The people of Paris are perhaps as quick to detect and to laugh at cant or moral platitudes as anybody of the modern world. And yet the Sorbonne lecture, delivered by invitation of the officials of the University of Paris, on April 23d, saturated as it was with moral ideas and moral exhortation, was a complete success. The occasion furnished an illustration of the power of moral ideas to interest and to inspire. The streets surrounding the hall were filled with an enormous crowd long before the hour announced for the opening of the doors; and even ticket-holders had great difficulty in gaining admission. The spacious amphitheatre of the Sorbonne was filled with a representative audience, numbering probably three thousand people. Around the hall, were statues of the great masters of French intellectual life—Pascal, Descartes, Lavoisier, and others.

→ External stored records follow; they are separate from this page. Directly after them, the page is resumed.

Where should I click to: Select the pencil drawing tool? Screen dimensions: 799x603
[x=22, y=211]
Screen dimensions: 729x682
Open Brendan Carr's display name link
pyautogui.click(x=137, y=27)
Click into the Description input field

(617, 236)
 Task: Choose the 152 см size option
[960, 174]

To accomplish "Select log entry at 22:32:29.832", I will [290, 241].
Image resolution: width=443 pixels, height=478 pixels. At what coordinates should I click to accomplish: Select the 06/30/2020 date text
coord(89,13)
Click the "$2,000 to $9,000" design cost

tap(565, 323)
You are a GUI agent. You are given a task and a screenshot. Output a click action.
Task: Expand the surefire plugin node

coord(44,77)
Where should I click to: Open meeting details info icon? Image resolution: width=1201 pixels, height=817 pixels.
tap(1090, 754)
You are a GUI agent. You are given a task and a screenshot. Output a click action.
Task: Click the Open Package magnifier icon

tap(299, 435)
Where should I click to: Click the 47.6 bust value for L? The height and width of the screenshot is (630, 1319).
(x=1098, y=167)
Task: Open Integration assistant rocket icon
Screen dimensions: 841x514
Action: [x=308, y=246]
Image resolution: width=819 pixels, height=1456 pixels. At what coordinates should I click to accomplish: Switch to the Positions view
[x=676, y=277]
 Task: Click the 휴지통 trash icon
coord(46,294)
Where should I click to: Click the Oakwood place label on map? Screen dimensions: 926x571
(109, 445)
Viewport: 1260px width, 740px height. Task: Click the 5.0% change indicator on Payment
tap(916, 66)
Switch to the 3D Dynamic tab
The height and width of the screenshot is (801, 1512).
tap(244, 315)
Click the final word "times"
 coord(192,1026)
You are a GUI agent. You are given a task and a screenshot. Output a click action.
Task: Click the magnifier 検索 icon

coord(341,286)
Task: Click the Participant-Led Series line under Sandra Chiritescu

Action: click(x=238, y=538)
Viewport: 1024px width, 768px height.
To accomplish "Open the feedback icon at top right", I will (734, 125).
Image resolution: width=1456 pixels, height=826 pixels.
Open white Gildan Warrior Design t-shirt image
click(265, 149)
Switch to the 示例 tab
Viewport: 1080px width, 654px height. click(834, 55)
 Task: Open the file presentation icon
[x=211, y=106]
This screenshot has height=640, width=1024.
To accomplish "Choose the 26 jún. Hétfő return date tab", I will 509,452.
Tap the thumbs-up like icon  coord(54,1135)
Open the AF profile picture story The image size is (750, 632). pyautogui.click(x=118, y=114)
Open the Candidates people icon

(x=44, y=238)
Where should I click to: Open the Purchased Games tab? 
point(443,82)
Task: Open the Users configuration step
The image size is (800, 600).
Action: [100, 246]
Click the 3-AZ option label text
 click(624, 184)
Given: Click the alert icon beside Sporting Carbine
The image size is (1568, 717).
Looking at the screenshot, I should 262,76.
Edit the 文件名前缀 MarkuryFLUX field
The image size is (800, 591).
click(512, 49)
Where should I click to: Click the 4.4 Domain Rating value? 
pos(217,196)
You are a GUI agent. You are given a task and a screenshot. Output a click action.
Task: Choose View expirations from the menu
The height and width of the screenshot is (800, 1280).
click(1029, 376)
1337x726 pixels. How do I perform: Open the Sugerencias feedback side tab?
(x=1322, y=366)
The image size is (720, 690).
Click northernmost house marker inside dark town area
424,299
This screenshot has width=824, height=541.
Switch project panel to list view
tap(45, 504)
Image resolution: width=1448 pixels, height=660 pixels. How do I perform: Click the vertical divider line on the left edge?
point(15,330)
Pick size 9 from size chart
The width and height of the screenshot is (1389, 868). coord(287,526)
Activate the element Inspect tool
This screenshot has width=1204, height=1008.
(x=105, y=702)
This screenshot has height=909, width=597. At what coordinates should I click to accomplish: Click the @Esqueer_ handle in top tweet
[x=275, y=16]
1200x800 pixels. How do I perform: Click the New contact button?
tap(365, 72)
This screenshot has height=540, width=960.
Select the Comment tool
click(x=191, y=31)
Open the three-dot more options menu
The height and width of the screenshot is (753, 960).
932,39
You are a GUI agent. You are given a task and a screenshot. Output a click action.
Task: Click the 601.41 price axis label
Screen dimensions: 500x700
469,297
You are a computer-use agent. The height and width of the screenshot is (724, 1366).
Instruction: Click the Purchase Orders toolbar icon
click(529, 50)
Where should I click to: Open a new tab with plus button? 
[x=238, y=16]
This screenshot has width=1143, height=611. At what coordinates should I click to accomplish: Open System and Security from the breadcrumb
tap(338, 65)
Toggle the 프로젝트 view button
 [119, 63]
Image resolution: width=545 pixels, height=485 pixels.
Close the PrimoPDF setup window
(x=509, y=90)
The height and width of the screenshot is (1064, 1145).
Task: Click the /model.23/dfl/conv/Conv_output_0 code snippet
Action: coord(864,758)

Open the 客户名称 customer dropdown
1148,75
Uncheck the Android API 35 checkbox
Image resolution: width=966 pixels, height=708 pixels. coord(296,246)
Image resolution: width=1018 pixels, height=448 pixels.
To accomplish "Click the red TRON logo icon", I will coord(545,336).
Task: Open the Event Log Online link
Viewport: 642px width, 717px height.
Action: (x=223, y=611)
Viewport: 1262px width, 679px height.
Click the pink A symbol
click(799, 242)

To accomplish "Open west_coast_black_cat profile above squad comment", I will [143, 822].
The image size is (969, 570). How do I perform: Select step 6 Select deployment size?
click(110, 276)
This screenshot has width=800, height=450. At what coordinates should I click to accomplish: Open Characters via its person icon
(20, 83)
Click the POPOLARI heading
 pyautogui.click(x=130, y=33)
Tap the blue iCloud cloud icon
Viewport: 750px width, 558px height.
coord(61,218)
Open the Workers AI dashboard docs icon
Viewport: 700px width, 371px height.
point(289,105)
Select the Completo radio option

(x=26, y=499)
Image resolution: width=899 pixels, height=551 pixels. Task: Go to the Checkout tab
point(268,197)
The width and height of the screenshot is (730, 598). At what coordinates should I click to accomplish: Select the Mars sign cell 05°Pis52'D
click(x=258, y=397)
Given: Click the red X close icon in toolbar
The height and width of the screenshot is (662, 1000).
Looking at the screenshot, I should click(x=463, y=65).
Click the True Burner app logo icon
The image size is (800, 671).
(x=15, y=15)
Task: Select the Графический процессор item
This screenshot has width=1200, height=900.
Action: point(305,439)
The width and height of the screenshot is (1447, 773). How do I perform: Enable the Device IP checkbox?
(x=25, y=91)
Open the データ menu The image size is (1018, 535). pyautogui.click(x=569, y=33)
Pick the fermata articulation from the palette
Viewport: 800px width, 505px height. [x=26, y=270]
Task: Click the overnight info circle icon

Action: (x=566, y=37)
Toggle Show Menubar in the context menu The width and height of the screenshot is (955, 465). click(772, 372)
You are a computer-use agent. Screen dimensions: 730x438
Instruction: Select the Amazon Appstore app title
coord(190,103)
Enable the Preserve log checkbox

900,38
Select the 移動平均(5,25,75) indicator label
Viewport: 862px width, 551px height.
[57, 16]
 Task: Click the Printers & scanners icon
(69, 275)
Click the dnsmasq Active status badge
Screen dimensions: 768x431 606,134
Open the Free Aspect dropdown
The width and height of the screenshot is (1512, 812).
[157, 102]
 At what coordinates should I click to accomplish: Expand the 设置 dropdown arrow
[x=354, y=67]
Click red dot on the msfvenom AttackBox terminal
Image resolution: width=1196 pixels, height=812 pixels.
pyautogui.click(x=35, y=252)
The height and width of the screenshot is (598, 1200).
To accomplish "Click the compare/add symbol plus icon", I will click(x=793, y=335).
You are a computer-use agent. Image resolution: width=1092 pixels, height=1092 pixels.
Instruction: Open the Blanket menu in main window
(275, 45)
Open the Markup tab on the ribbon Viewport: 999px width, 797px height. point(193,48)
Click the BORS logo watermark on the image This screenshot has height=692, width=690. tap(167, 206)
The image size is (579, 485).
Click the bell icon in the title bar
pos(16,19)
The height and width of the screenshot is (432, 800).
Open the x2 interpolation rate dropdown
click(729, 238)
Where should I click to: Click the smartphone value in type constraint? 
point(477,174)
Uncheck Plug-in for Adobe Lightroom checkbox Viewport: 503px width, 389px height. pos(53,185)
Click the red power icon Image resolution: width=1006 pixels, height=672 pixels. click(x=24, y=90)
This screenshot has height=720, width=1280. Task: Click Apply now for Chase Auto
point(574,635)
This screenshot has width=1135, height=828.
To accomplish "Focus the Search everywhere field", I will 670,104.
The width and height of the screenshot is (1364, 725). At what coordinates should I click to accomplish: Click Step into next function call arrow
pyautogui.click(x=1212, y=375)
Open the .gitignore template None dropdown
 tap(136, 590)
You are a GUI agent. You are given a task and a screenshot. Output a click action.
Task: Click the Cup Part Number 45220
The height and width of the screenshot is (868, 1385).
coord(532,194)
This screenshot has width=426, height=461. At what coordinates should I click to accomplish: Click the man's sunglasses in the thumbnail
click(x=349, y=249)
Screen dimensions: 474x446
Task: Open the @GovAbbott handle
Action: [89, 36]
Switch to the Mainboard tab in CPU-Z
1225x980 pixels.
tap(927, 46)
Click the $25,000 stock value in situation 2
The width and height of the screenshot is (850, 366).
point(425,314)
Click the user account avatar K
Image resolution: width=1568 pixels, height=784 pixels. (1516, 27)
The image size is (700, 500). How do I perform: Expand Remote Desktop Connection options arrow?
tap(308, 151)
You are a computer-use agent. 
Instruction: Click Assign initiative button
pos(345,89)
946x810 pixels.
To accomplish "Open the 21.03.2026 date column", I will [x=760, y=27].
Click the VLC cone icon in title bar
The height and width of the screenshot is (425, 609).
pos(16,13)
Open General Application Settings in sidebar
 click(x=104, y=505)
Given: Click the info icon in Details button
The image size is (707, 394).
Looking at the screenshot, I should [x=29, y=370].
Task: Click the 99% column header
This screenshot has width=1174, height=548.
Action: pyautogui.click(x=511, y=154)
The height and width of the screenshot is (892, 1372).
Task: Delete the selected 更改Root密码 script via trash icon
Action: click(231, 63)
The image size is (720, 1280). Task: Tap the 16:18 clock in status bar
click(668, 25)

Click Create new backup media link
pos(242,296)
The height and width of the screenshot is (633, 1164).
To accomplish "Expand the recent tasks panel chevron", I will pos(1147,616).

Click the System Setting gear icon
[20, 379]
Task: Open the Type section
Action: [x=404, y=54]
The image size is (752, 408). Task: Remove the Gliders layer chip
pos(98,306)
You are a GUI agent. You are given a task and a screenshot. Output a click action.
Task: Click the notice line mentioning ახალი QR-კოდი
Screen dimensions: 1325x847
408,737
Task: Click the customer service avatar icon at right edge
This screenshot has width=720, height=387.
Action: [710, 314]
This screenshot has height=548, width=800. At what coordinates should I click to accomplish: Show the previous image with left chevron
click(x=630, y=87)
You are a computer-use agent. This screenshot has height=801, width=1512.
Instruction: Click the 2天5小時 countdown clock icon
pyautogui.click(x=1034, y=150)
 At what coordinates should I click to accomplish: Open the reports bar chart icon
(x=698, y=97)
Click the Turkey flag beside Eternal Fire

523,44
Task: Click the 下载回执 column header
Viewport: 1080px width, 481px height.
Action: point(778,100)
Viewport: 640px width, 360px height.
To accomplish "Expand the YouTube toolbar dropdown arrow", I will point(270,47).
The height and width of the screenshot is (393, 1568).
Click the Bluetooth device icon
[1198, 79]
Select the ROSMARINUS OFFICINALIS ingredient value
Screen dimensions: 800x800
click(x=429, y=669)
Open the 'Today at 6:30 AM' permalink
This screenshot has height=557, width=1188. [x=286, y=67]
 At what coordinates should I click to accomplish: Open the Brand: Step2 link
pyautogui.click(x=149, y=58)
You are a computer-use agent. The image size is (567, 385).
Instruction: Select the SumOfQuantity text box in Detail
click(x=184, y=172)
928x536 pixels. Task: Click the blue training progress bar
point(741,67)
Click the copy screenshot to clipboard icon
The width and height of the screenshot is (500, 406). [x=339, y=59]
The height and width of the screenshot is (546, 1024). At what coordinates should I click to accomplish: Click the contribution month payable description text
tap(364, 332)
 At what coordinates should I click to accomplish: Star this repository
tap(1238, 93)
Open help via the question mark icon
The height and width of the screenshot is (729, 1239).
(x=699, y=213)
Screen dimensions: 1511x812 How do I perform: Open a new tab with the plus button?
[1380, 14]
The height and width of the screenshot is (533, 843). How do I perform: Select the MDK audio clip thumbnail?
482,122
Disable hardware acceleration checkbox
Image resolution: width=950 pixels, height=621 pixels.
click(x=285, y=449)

On the wall was one of the Puvis de Chavannes's most beautiful mural paintings. The group of university officials and academicians on the dais, from which Mr. Roosevelt spoke, lent to the occasion an appropriate university atmosphere. The simple but perfect arrangement of the French and American flags back of the speaker suggested its international character.

The speech was an appeal for moral rather than for intellectual or material greatness. It was received with marked interest and approval; the passage ending with a reference to "cold and timid souls who know neither victory nor defeat," was delivered with real eloquence, and aroused a long-continued storm of applause. With characteristic courage, Mr. Roosevelt attacked race suicide when speaking to a race whose population is diminishing, and was loudly applauded. Occasionally with quizzical humor he interjected an extemporaneous sentence in French, to the great satisfaction of his audience. A passage of peculiar interest was the statement of his creed regarding the relation of property-rights to human rights; it was not in his original manuscript but was written on the morning of the lecture as the result of a discussion of the subject of vested interests with one or two distinguished French publicists. He first pronounced this passage in English, and then repeated it in French, enforced by gestures which so clearly indicated his desire to have his hearers unmistakably understand him in spite of defective pronunciation of a foreign tongue that the manifest approval of the audience was expressed in a curious mingling of sympathetic laughter and prolonged and serious applause.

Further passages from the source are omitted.